Re: Living with Anxiety

Thanks for sharing your story Dean. It is very familiar the old battle with thoughts, and turning off the struggle around them is really helpful. Sounds as though you are working on accepting and observing your thoughts, without reacting to their content. Great work..hard work but worth it for sure..a history of hyperchondria predates my anxiety and panic attacks too...has gotten better and it does pass with time.....

Re: Living with Anxiety

Hi Dean

Thank you for being so open and sharing a bit about yourself. It's great that you have a handle on what is happening with your own mental health. At your age I knew something was wrong but had no idea what, so it's fantastic that at your age you have the opportunity so much earlier than my generation did to accept and work on your lived experience with your own mental health concerns.
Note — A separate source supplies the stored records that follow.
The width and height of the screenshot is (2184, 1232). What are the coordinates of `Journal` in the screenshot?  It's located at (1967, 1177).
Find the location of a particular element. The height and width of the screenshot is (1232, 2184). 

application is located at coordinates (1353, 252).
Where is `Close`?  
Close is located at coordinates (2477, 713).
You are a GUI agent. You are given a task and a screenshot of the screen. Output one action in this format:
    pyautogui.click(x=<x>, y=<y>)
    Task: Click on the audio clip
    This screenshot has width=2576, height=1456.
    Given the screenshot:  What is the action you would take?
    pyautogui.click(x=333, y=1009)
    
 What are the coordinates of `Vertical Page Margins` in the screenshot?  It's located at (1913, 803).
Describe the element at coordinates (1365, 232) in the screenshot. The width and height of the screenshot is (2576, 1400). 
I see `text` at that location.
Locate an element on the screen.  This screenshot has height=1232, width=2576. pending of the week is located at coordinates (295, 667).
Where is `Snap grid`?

You mention your anxiety, depression and intrusive thoughts, you are not alone there as those three lil words like to hang out with each other and become great friends. I think you are on the right track by just letting the thoughts happen without challenging or trying to control them, this easier said than done but it does become easier with practice and some professional guidance in my experience.

Your comment that your brain has been wired in a weird way made me smile..........that's how I see/feel that mine is too. I try to embrace this difference I feel and think of it as a gift rather than a curse.

I look forward to reading more of your posts on the Lived Experiences Forum.